Arens-Fort Space is not First-Countable

Theorem

Let $T = \struct {S, \tau}$ be the Arens-Fort space.

Then $T$ is not a first-countable space.

Proof

Aiming for a contradiction, suppose $T$ is first-countable.

Then there exists a countable local base $B_0 = \sequence {U_i}_{i \mathop = 1}^\infty$ for $\tuple {0, 0}$.

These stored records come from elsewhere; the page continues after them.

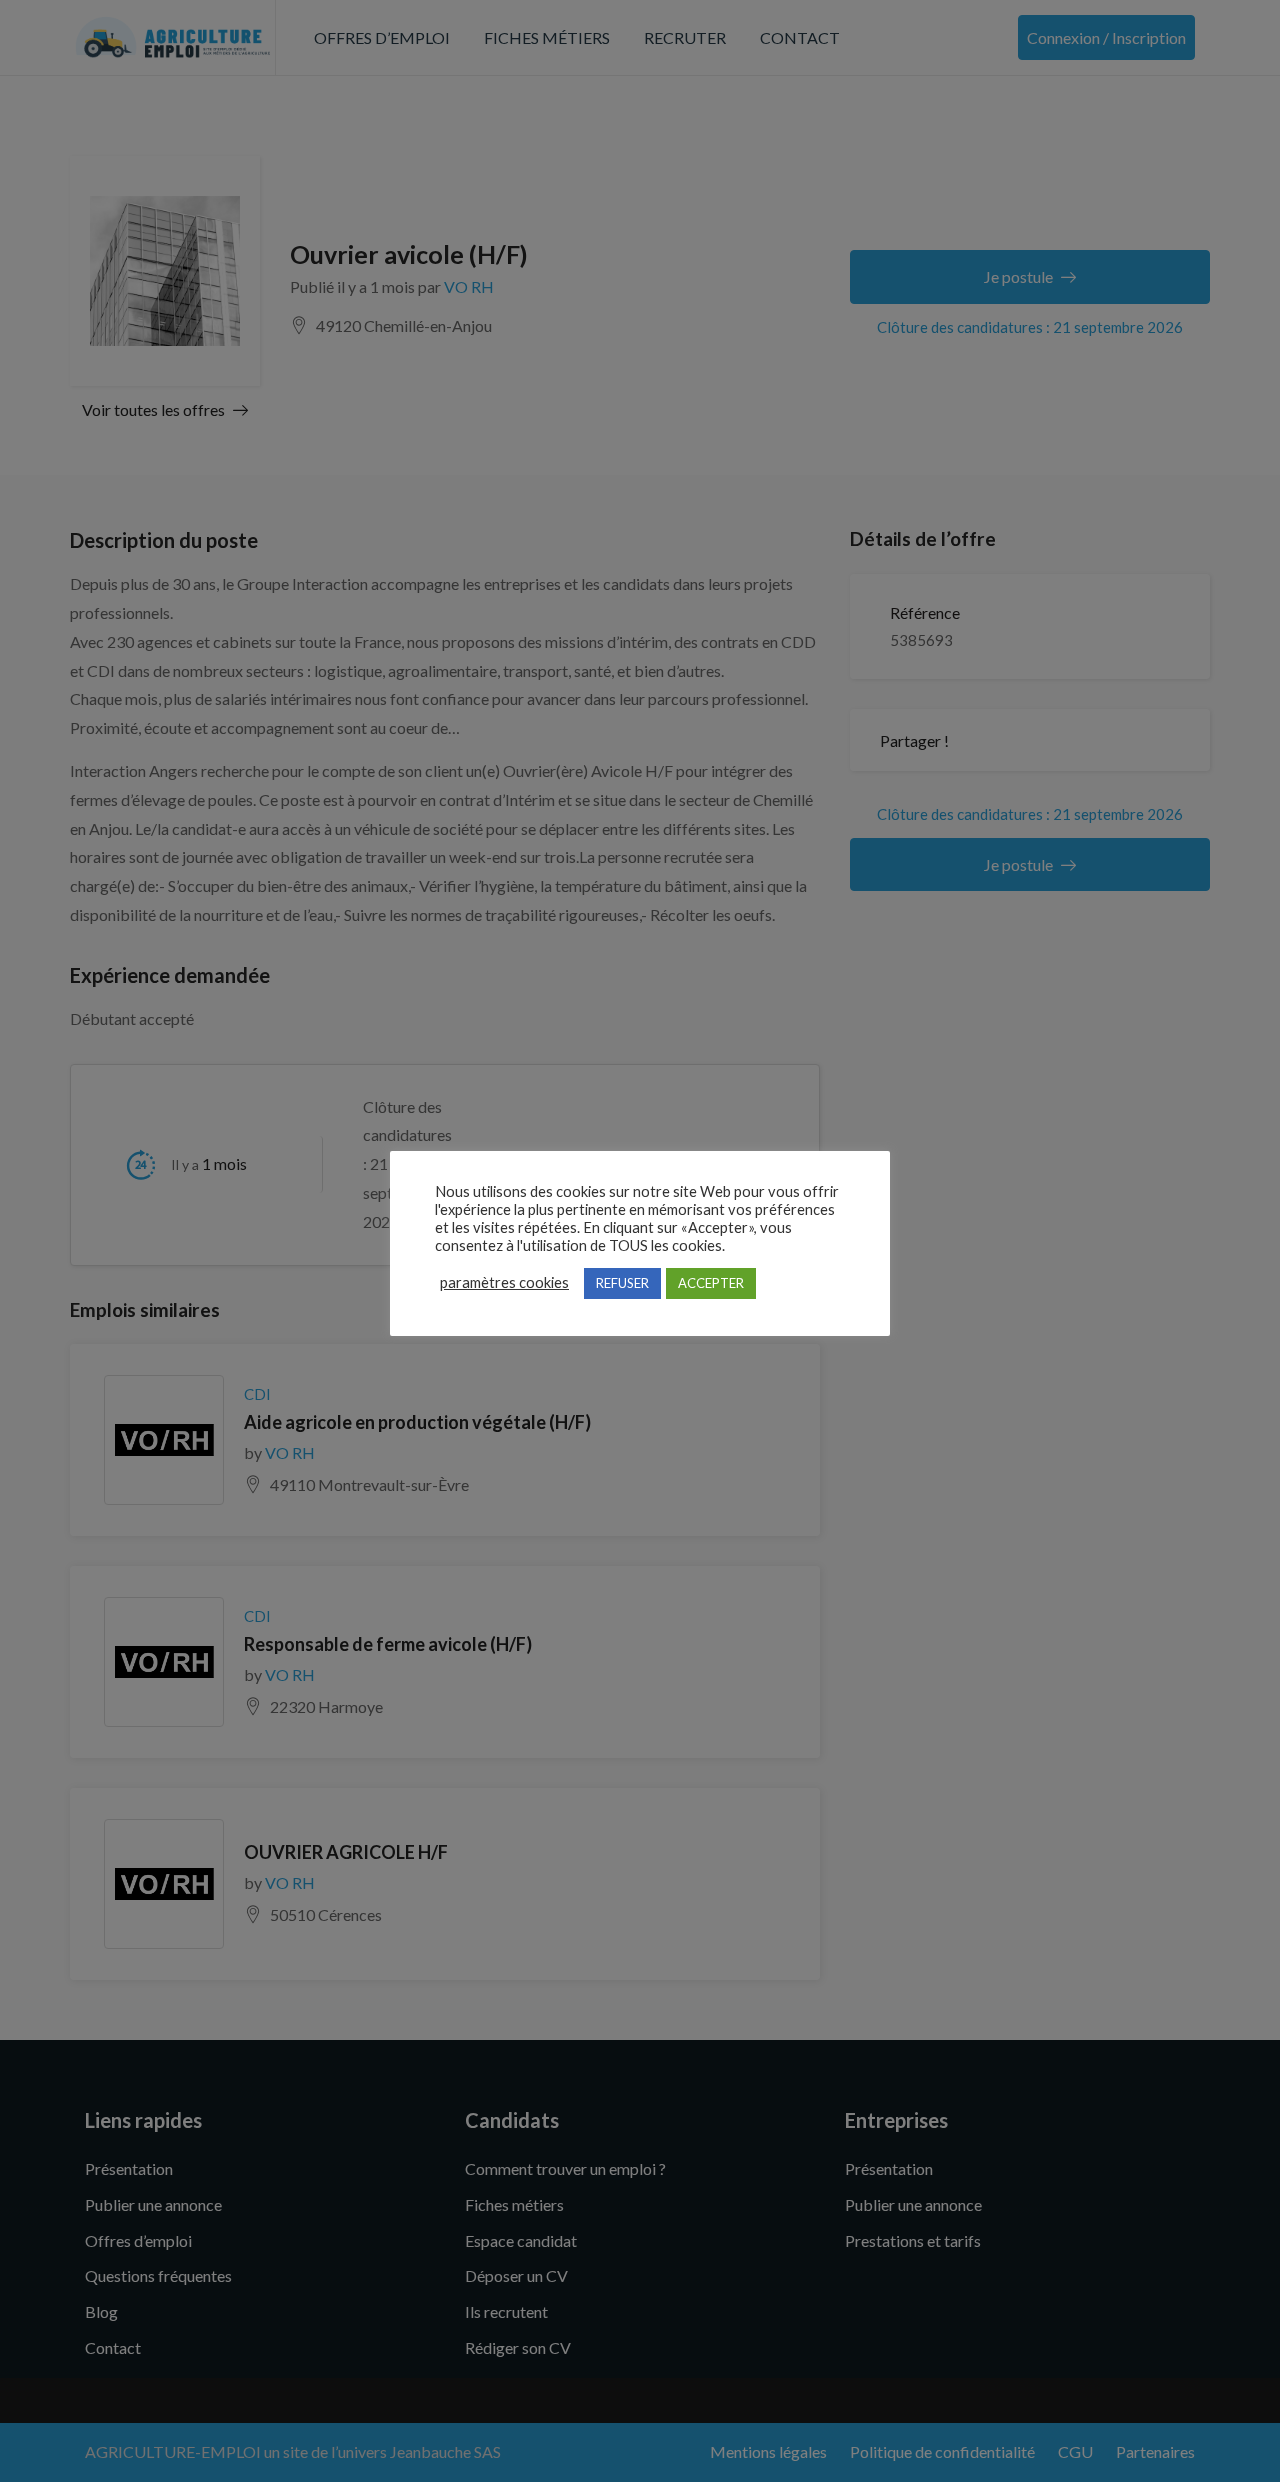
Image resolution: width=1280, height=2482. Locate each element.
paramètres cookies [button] (504, 1282)
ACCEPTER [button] (711, 1283)
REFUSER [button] (622, 1283)
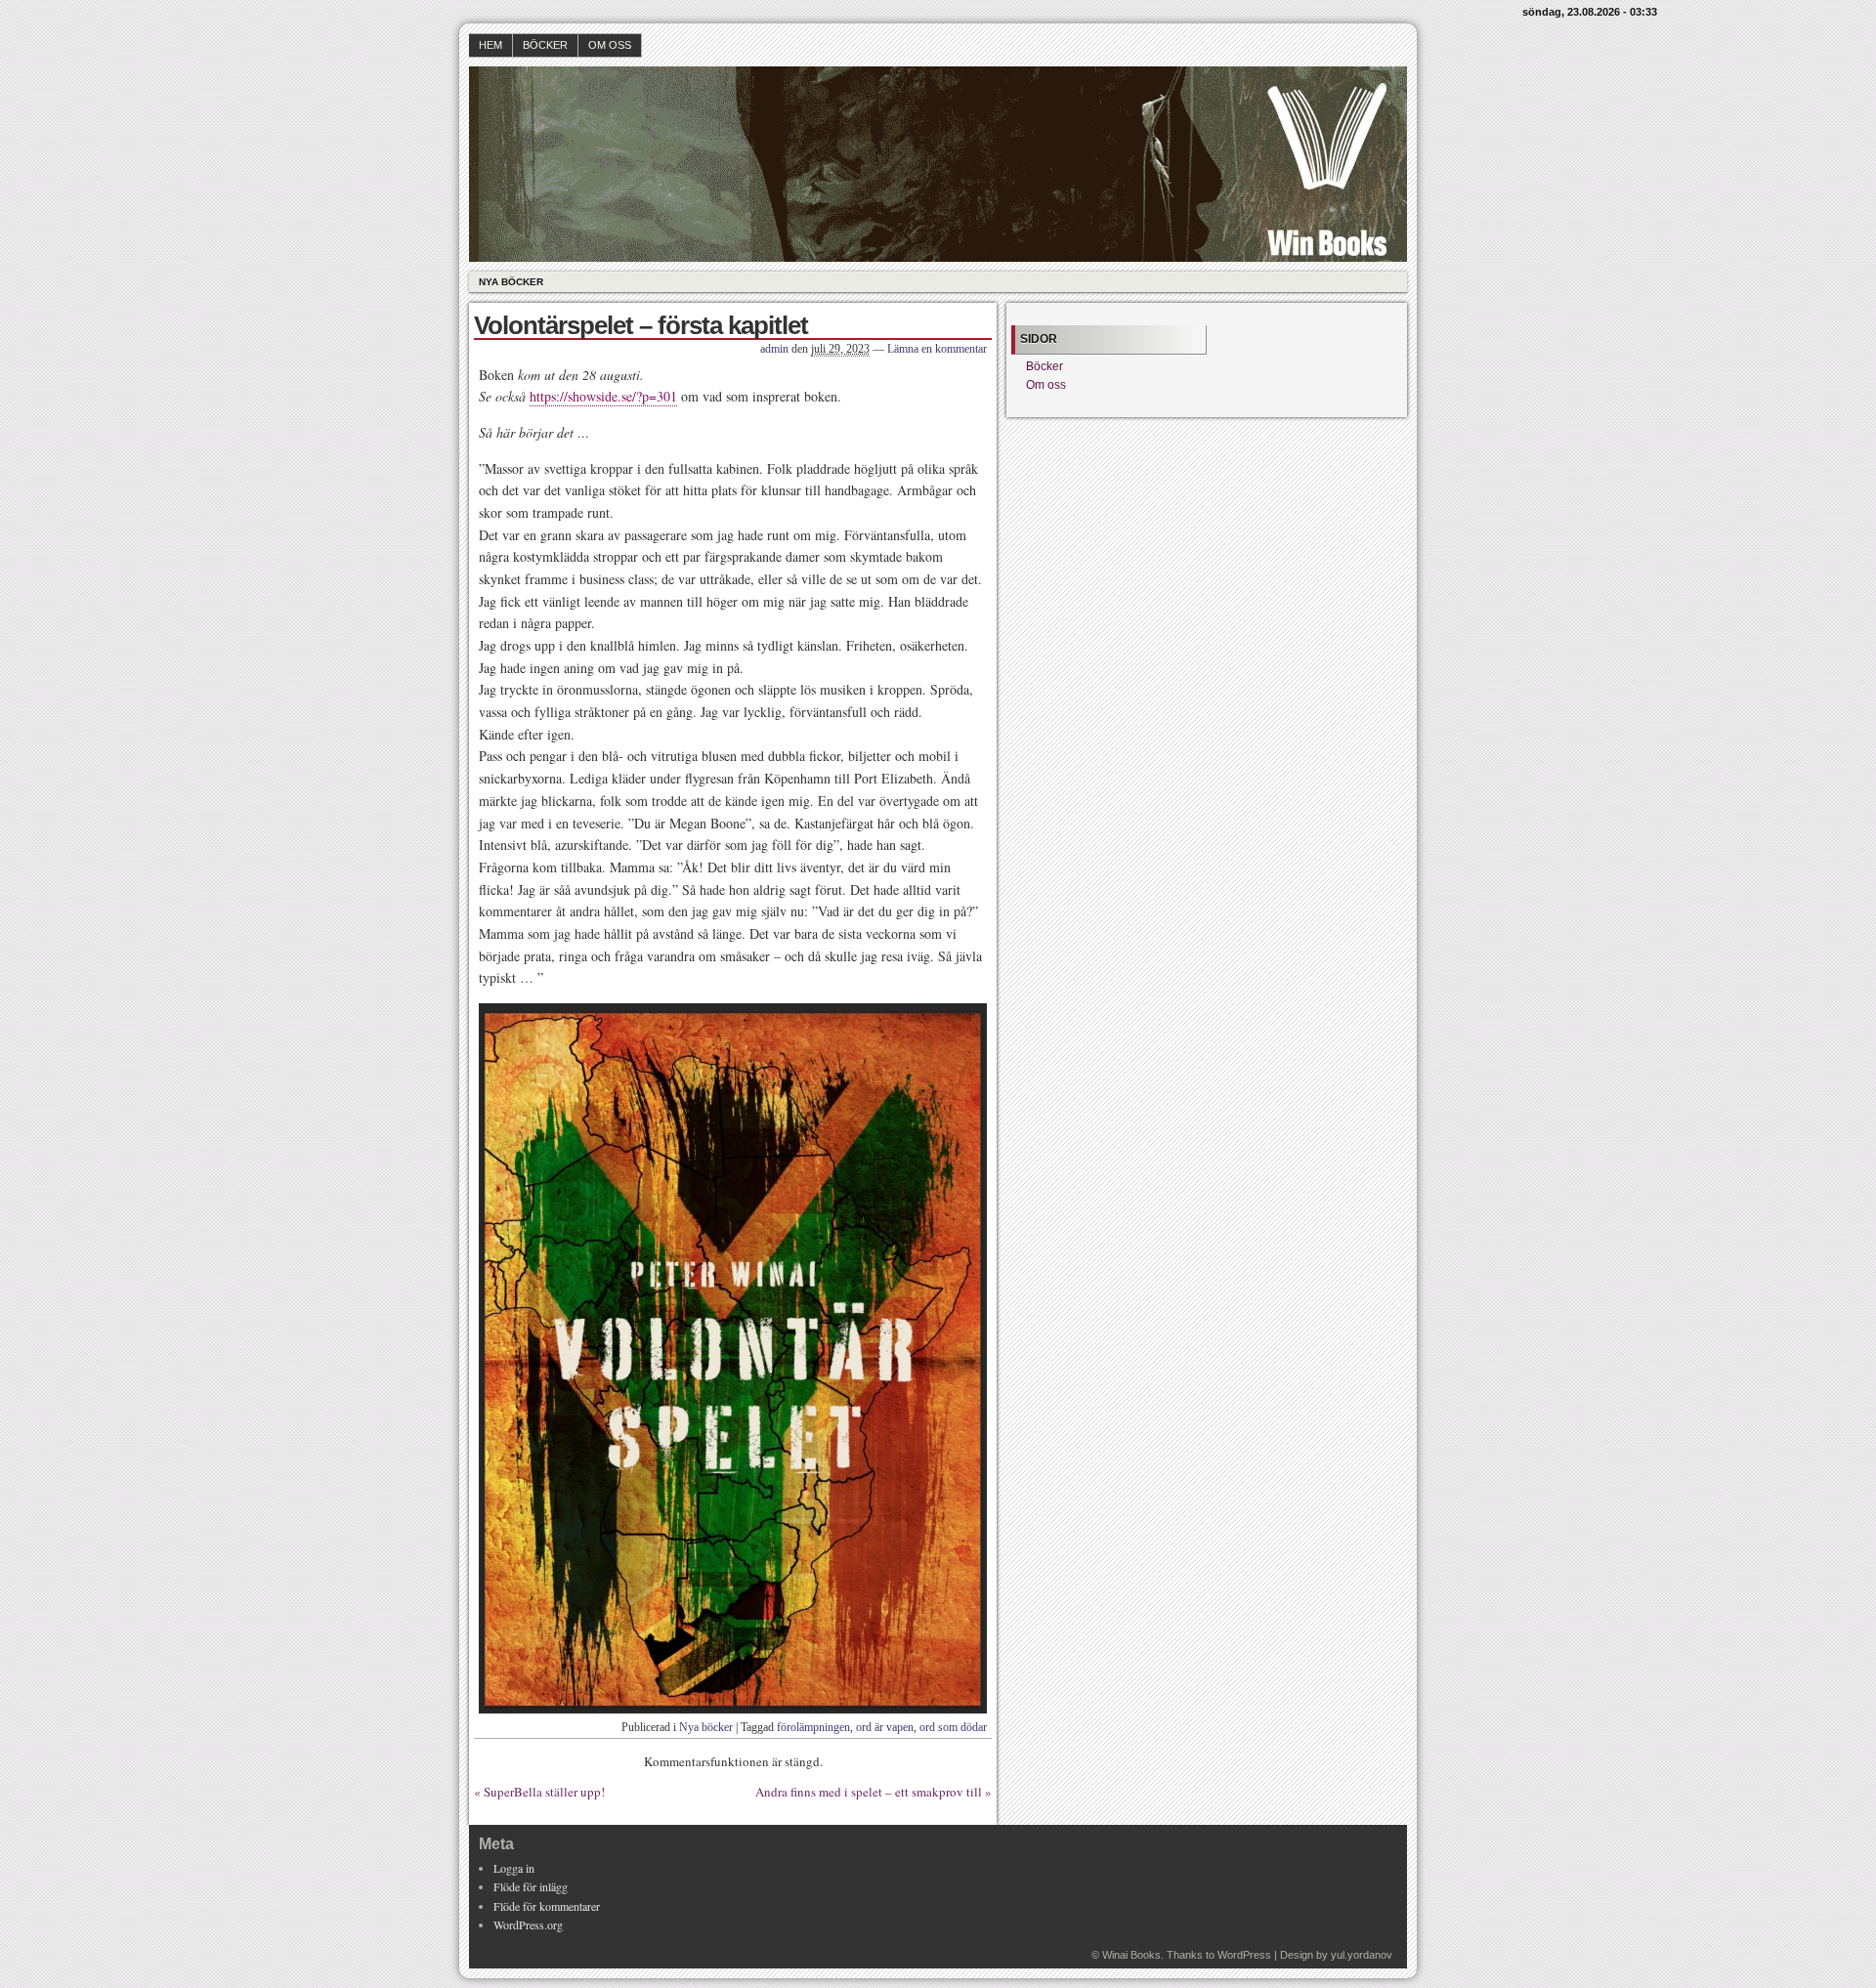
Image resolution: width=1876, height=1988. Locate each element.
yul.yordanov (1361, 1955)
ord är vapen (885, 1727)
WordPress (1244, 1955)
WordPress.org (528, 1924)
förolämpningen (813, 1727)
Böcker (545, 45)
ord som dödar (953, 1727)
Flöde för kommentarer (546, 1906)
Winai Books (1131, 1955)
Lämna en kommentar (937, 349)
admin (774, 349)
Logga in (513, 1868)
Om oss (609, 45)
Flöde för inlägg (530, 1886)
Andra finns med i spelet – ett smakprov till (868, 1791)
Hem (490, 45)
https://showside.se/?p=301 (603, 396)
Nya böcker (511, 281)
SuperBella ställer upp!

Suppose there does not exist a point $\tuple {n_i, m_i} \in U_i$ such that $n_i > i$ and $m_i > i$.

Then:

$\forall \tuple {n, m} \in U_i: n \le i$ or $m \le i$

Now suppose that there does not exist some $\tuple {n, m} \in U_i$ with $n > i$.

Let $S_k$ be defined as:

$S_k = \set {n: \tuple {k, n} \notin U_i}$

The definition of the Arens-Fort space clearly stipulates that $S_k$ can only be a infinite set for a finite number of $k \in \Z_{\ge 0}$.

But:

$k > i \implies S_k = \Z_{\ge 0}$

So we have shown that:

$\exists \tuple {n, m} \in U_i: n > i$

So, let $n > i$, and let $m \le i$.

Then $\set {m: m > i} \subseteq S_n$.

Thus $S_n = \set {m: \tuple {n, m} \notin U_i}$ is infinite for all $n > i$.

Again, this contradicts the definition of the Arens-Fort space.

So, from the definition of the neighborhood of $\tuple {0, 0}$, for each $U_i \in B_0$ there is a point $\tuple {n_i, m_i} \in U_i$ such that both $n_i > i$ and $m_i > i$.

Now let the set $E$ be constructed as:

$E := X \setminus \sequence {\tuple {n_i, m_i} }_{i \mathop = 1}^\infty$

We now prove that $E$ is a neighborhood of $\tuple {0, 0}$.

By the definition of Arens-Fort space, it is enough to show that:

$\forall i \in \N: S_i$ is finite.

We have that:

 $\ds S_i$ $=$ $\ds \set {m: \tuple {i, m} \notin E}$ $\ds$ $=$ $\ds \set {m: \tuple {i, m} \in \sequence {\tuple {n_j, m_j} }_{j \mathop = 1}^\infty}$

But we defined $n_j > j$.

So if $j > i \implies n_j > j > i$.

Thus $S_i \subseteq \sequence {m_j}_{j \mathop = 1}^i$ is finite.

However, $\tuple {n_i, m_i} \notin E$.

Therefore there exists no $U_i \subseteq E$.

From this contradiction it follows that $T$ cannot be first-countable.

$\blacksquare$